You are referencing some Kukulcan legends of which I am unaware. It is certainly possible that I missed some early material, but I have been through most of it. From what I have seen, the descending deity does have some Mixtec antecedents, but the Maya corn god rises reborn from the earth. Something isn’t matching up with the legends you are citing and the historical background. I am interested in the source for this so I can update my files. Thanks.
Brant Gardner,
Cool stuff, thank you. I’ll try and find some references for the legends I cited.
This is very interesting. I am looking forward to the next posts!
This topic is interesting for me and I look forward to the next 2 posts. On my mission in chile our mission president created several pamphlets that we would hand out to investigators. One of those pamphlets specifically cited Quetzalcoatl, the white God, as being Jesus Christ. And we used it all the time…and gave it to thousands of people. We might have been a little incorrect it seems.

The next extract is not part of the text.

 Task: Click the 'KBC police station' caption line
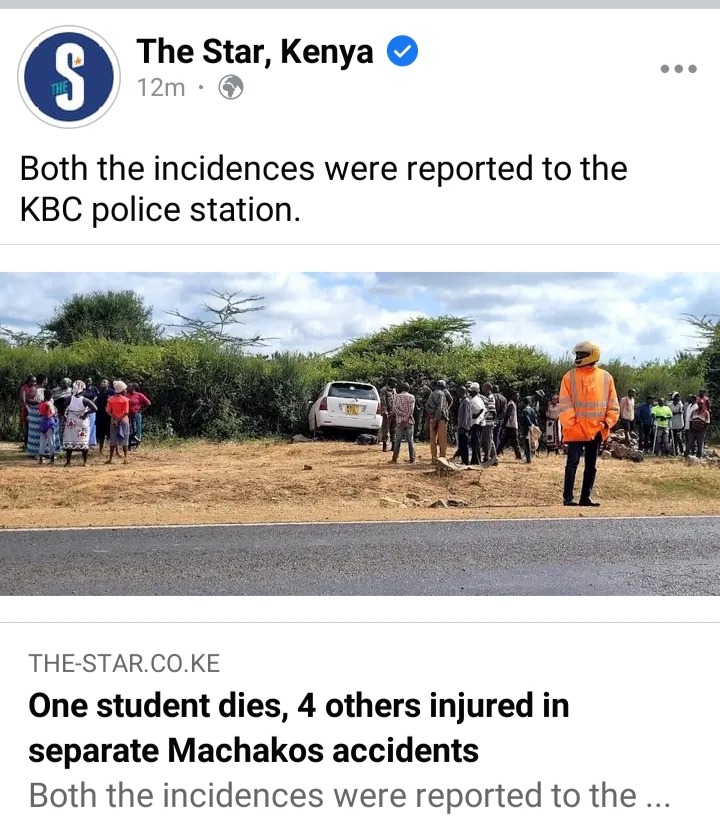tap(160, 210)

My mom raised me on her belief that Christ is Quetzalcoatl, and she based this on the books that treated the subject, like He Walked the Americas, among others. I think I was born jaded, though, as I’ve always been skeptical of tying distinct figures together. There were also many stories in those books of legends in the pacific islands. Will those be discussed in this thread?
Matt R.,
I don’t talk about them specifically, mostly because I am really familiar with the Central Mexican data that spawned the whole thing. What I have noticed is that the elements that make everything appear similar are all reported by the same types of people who were interested in distorting the Central Mexican material. It became pretty well known that Cortez was successful, and this “returning white god” was given credit. It isn’t surprising to have other Spaniards (and later others) attempt the same gambit.
I don’t know those traditions as well, and for many we don’t have the kind of comparative information that allows for the unraveling of the Quetzacoatl tales, so I cannot be sure. It just feels to me like a theme that is being applied in the same contexts rather than actually coming from Native Americans.
Brant,
In your last post, you say
“It became pretty well known that Cortez was successful, and this “returning white god” was given credit. It isn’t surprising to have other Spaniards (and later others) attempt the same gambit.”

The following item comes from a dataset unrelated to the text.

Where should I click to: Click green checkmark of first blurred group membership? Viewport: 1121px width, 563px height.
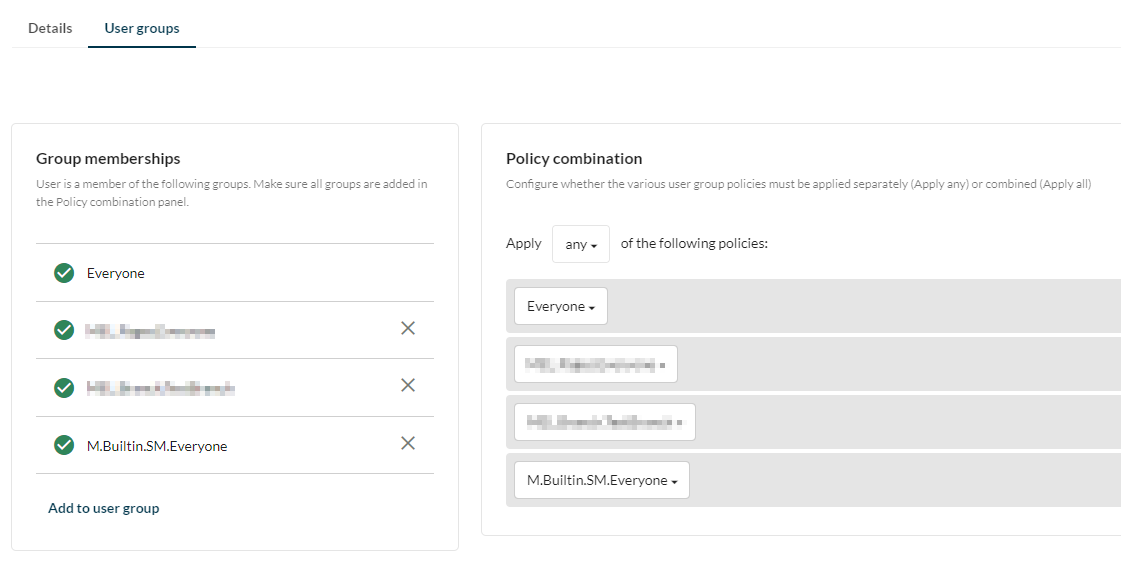pos(64,330)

Are you saying that Cortez was successful in conquests because he was impersonating the “white god” and that other Spaniards (and later others) attempted the same gambit?
John
John McArthur,
John,
Not quite. Cortez was successful for multiple reasons, including his ruthlessness (and alliance with the Texcocans). Politically and religiously, however, the mythology functioned to help ease the transition once the Spaniards became the conquerors.